Records provided: Begin

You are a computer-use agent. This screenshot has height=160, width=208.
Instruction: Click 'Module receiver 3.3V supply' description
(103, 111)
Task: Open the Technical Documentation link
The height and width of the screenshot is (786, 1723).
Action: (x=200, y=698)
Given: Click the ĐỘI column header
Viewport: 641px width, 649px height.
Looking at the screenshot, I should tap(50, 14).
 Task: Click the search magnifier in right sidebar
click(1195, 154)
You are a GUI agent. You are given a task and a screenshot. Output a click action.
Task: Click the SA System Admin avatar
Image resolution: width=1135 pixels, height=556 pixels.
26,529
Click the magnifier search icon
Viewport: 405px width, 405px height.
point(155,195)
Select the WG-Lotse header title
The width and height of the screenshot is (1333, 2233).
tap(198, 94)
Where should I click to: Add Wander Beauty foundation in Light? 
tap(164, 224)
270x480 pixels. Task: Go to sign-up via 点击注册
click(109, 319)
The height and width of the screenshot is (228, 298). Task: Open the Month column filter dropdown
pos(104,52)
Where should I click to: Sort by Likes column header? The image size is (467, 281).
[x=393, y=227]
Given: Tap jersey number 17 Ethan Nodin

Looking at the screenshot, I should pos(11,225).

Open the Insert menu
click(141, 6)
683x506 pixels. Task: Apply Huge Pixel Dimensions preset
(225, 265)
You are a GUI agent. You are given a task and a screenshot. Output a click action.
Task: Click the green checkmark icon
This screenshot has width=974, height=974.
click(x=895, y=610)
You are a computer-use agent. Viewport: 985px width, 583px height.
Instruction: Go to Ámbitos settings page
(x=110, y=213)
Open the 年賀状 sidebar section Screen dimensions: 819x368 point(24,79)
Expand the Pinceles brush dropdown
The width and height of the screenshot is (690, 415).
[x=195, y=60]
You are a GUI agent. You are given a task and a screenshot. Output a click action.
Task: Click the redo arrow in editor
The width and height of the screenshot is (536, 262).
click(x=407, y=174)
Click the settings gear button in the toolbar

Records provided: End

▶ Instructions to follow: Once the line with "You are a computer-use agent. Viewport: 985px" is located in the data above, repeat it and every later line through the end, exactly.

▶ Response to the exercise:
You are a computer-use agent. Viewport: 985px width, 583px height.
Instruction: Go to Ámbitos settings page
(x=110, y=213)
Open the 年賀状 sidebar section Screen dimensions: 819x368 point(24,79)
Expand the Pinceles brush dropdown
The width and height of the screenshot is (690, 415).
[x=195, y=60]
You are a GUI agent. You are given a task and a screenshot. Output a click action.
Task: Click the redo arrow in editor
The width and height of the screenshot is (536, 262).
click(x=407, y=174)
Click the settings gear button in the toolbar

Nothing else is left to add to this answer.